In the entries below, find each line with the string "goldfarbig" and copy it.
-------- MATERIAL TO PROCESS --------
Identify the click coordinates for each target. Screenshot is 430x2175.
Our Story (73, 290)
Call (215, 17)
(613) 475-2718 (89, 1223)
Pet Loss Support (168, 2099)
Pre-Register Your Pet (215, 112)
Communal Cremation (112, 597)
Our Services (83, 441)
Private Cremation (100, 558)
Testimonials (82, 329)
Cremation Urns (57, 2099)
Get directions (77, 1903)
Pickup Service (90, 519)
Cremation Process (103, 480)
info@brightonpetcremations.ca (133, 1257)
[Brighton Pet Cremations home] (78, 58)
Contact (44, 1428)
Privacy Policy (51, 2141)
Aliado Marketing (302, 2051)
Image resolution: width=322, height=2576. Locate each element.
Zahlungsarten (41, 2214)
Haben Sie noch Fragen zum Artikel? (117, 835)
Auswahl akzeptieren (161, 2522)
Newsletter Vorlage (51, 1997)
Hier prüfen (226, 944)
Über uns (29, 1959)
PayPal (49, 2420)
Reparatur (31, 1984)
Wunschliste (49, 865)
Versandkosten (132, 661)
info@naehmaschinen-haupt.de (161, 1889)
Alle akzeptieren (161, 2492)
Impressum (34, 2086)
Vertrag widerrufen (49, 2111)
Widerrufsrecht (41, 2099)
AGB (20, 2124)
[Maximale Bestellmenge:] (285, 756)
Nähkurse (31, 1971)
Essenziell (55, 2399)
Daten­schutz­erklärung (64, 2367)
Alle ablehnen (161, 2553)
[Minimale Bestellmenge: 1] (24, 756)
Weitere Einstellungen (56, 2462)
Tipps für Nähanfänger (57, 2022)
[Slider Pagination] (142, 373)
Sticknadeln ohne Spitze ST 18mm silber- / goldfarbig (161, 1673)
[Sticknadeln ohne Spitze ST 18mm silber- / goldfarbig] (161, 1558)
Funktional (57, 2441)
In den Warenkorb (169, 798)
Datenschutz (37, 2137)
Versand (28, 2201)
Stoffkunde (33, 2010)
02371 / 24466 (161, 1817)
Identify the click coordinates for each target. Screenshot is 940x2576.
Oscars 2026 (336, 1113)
--------
▶ TASK SOLUTION
Sticknadeln ohne Spitze ST 18mm silber- / goldfarbig (161, 1673)
[Sticknadeln ohne Spitze ST 18mm silber- / goldfarbig] (161, 1558)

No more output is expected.